Asterix and his "big-boned" friend Obelix

Asterix and his “big-boned” friend Obelix

In the same way, Latin helped when reading my favourite comic book series … Asterix! Which was of course originally written in French. So after our school organised an exchange with a school in Rennes, France, I naturally returned home with my luggage containing a good number of Asterix books in their original lingo.

As for Polish, well this was actually during my University days, when I was studying European Business Studies. And it was basically a cut-price summer holiday!
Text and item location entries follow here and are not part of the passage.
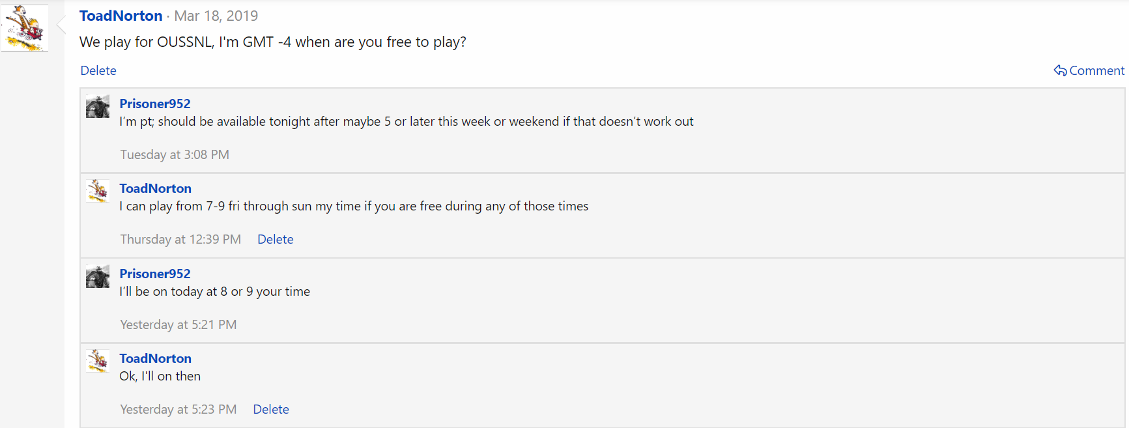1129x428 pixels.
Task: Click Prisoner952's avatar beside the "I'm pt" comment
Action: (98, 107)
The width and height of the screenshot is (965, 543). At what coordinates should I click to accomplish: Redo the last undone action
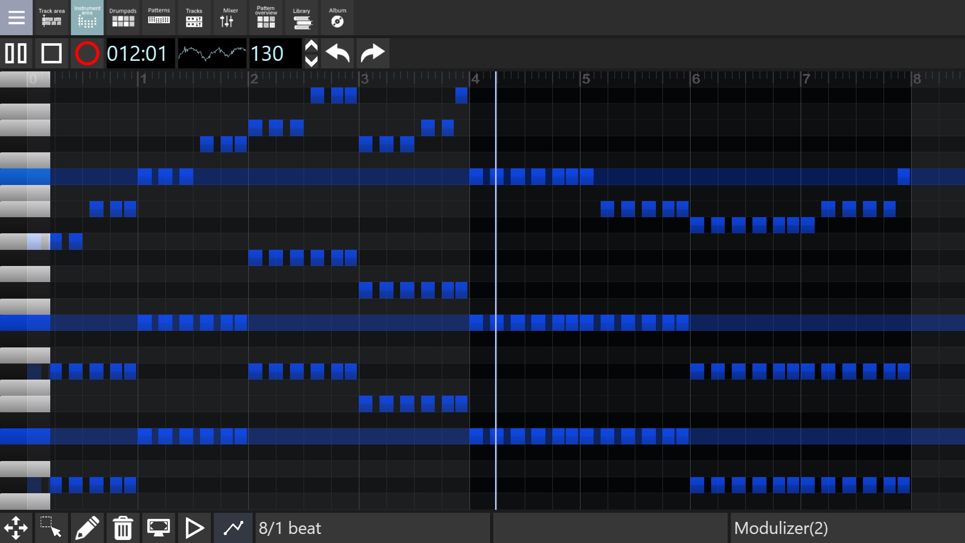pos(372,53)
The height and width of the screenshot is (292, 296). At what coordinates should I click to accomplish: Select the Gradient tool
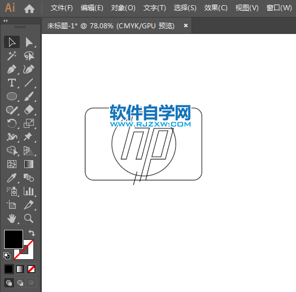coord(29,164)
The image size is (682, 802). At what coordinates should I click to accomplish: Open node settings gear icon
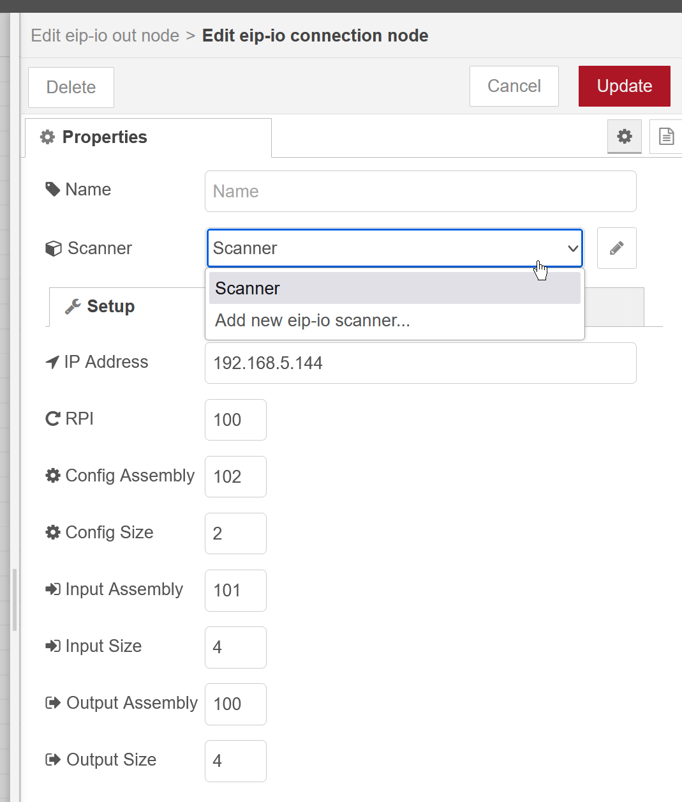(x=625, y=136)
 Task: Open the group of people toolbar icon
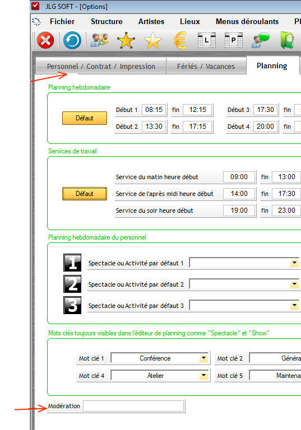[x=99, y=40]
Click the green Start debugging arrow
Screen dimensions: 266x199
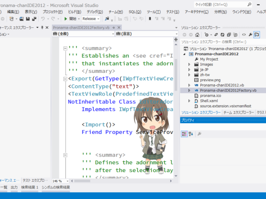(66, 19)
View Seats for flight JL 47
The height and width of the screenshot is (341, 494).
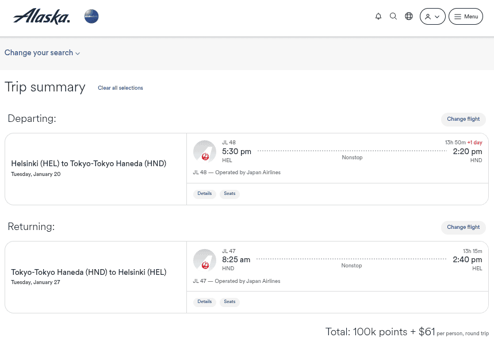(x=229, y=301)
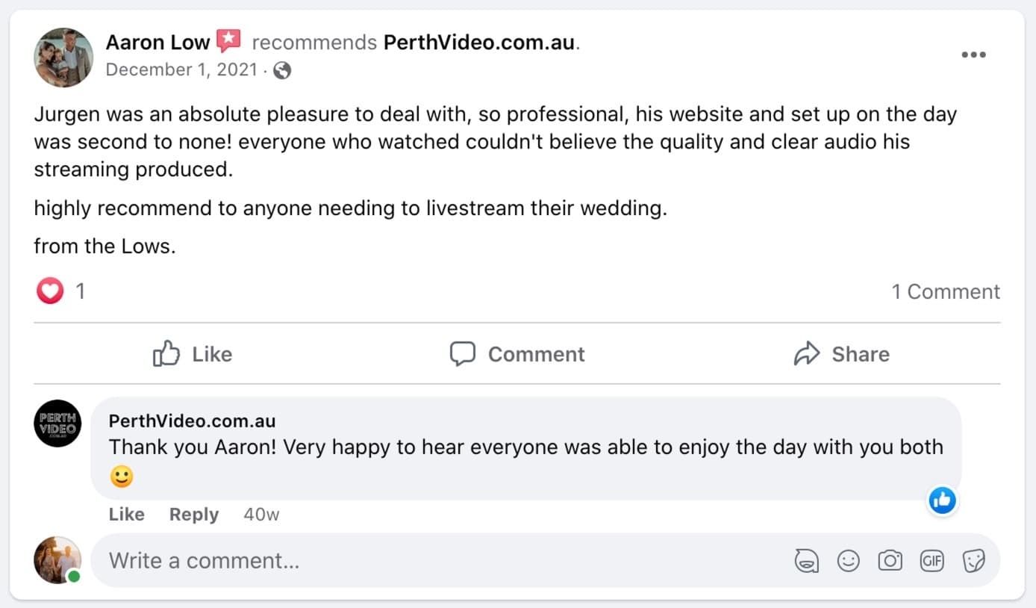1036x608 pixels.
Task: Open the emoji picker in comment box
Action: tap(849, 560)
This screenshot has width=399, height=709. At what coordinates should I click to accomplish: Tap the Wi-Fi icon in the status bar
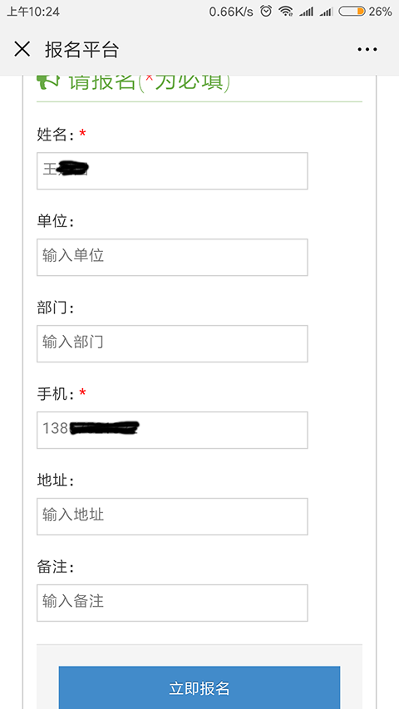pyautogui.click(x=286, y=12)
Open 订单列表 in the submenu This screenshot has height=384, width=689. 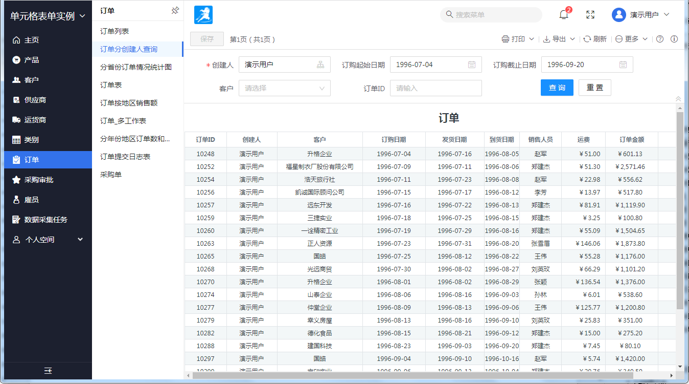click(114, 31)
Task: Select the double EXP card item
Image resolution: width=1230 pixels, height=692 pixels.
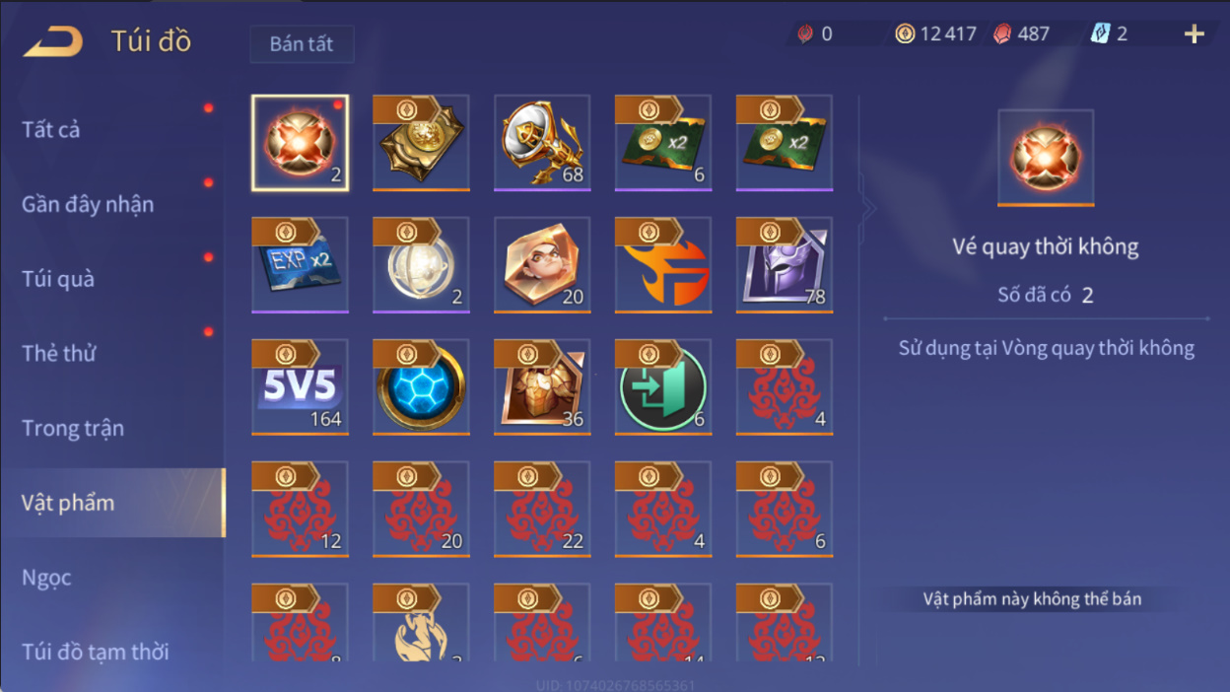Action: tap(300, 264)
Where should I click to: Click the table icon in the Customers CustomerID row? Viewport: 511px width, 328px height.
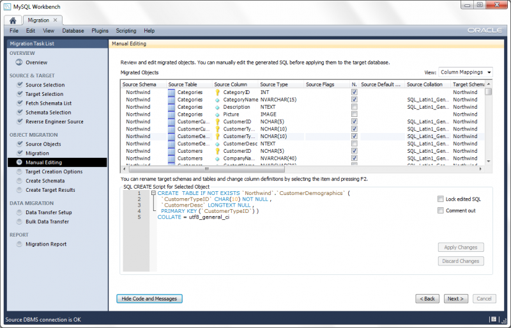coord(171,151)
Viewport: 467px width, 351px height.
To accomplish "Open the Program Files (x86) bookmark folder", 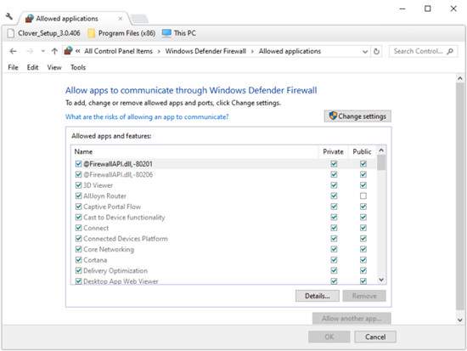I will (x=121, y=33).
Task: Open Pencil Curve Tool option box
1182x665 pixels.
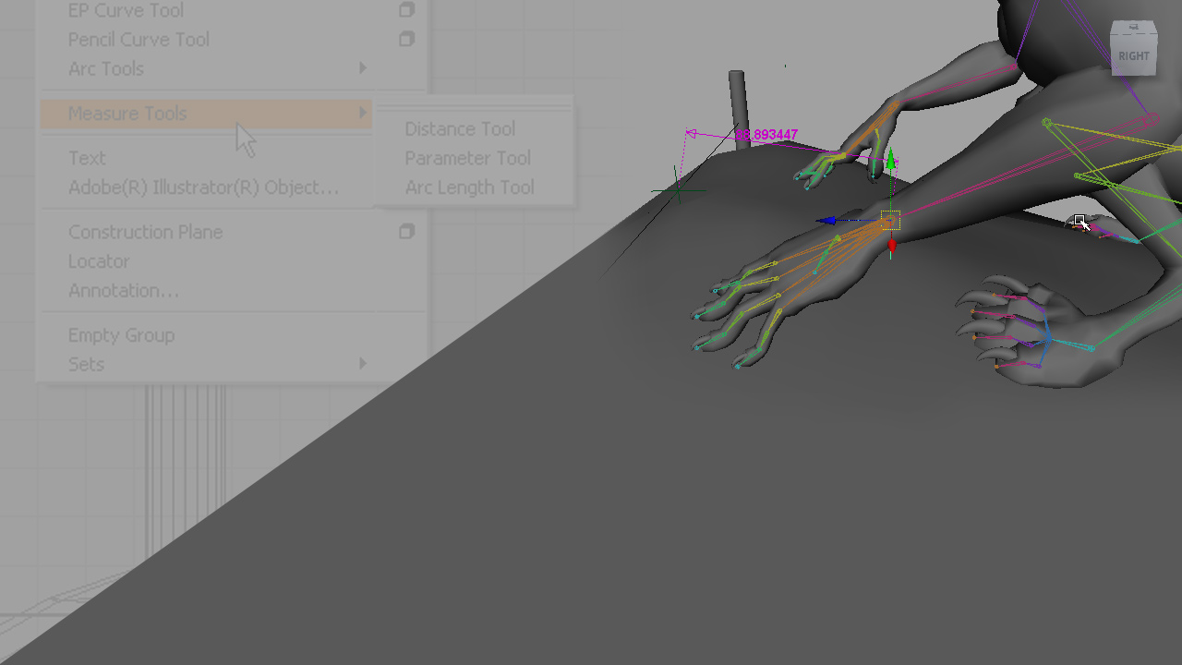Action: pos(406,39)
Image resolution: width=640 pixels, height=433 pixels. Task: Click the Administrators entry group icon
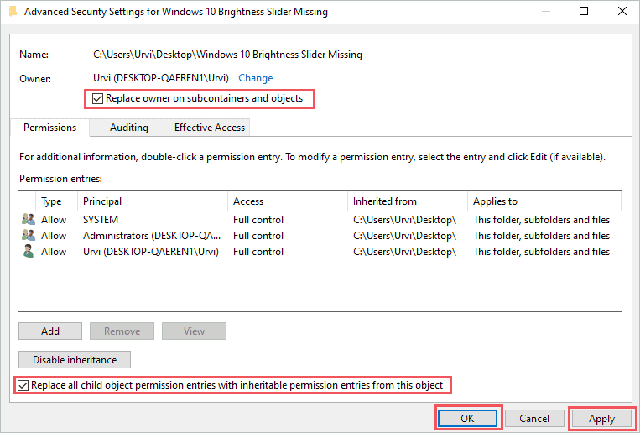pos(29,236)
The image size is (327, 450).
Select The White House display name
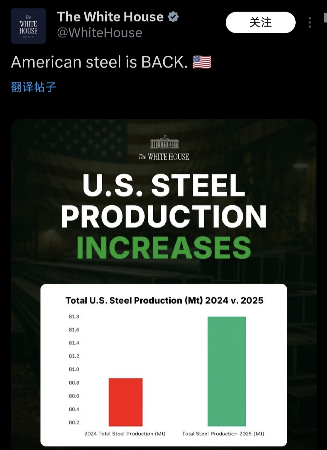point(110,17)
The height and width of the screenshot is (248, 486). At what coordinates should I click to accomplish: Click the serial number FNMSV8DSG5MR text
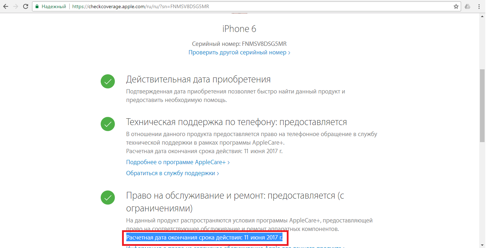click(x=264, y=44)
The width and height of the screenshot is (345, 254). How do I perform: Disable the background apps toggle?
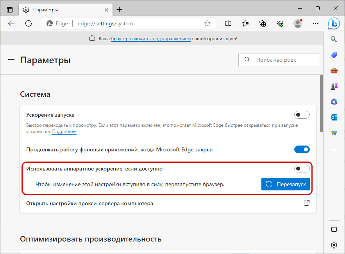pos(302,149)
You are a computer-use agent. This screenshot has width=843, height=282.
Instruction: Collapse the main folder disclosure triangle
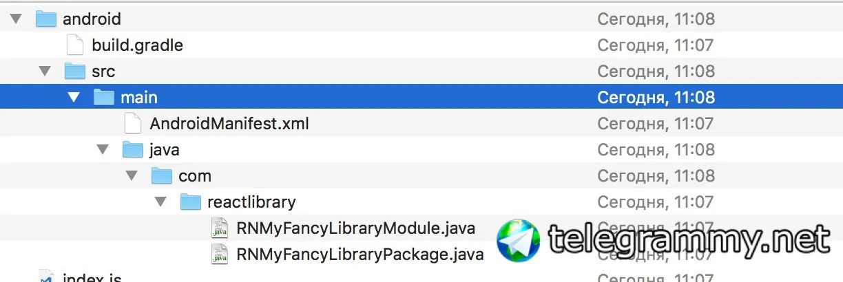tap(74, 98)
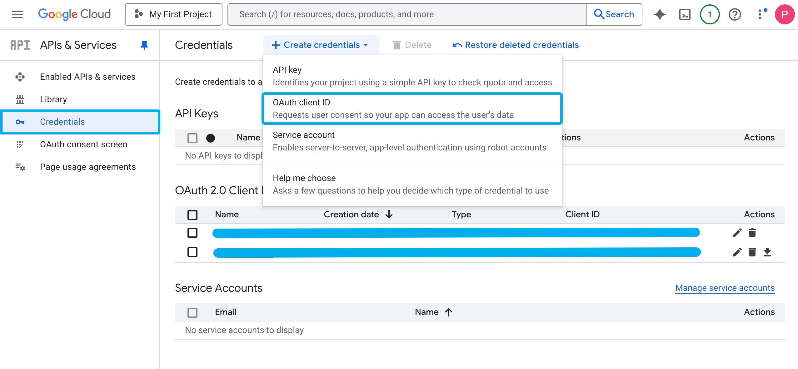The height and width of the screenshot is (369, 798).
Task: Launch Gemini assistant from the top bar
Action: tap(659, 14)
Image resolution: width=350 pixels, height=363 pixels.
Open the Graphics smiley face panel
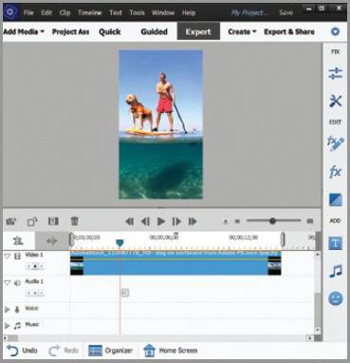pyautogui.click(x=335, y=298)
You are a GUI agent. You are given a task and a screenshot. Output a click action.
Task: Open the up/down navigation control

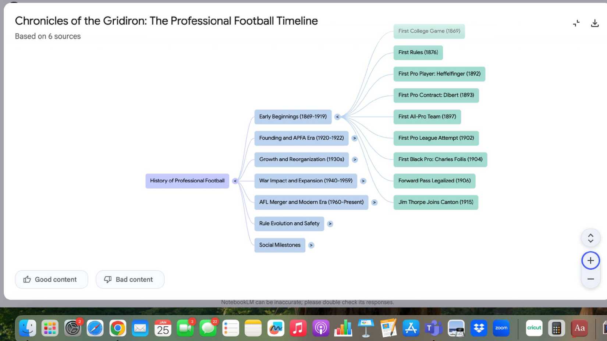pos(590,237)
A full month of residential language learning in Czieszyn, Poland, including accommodation and food for a few hundred deutschmarks (this was pre euros).

Lots of Vodka. Got to try it all ...

Lots of Vodka. Got to try it all …

Naturally it involved making a lot of friends who would help try all of the 30-odd different brands of Vodka on the shelves of the local supermarket. It must have helped, or at least not been detrimental to the learning experience. I was actually reasonably fluent at the end of the month, having arrived in Poland with practically no prior knowledge.

It was also during my University days that I met Sarah – and we were married just a couple of months before I submitted my dissertation. Of course you know of her passion for languages, so it was only natural for us to bring up a multilingual family. Although honestly all those years ago I could hardly have imagined us singing the Two Tigers song in Mandarin, La vaca Lola in Spanish or entering an Esperanto language challenge as a family. But you’ve probably seen a lot of the mad stuff we get up to on the blog already, like randomly sticking Flashsticks post-its in all sorts of places.

There’s plenty more stuff in the pipeline for Lingotastic, including a multilingual CD of all the favourites from the classes and more! And I’ll be helping to develop our programme to go into nurseries and schools, doing classes, and lunchtime as well as after school clubs. Making language learning part of everyday life is what Lingotastic is all about, making it literally child’s play across the age groups.

The enquiries are already coming in from schools, as well as parents interested in after school tuition. Exciting times ahead, and I’m glad to be on board for this next phase of the adventure of Lingotastic!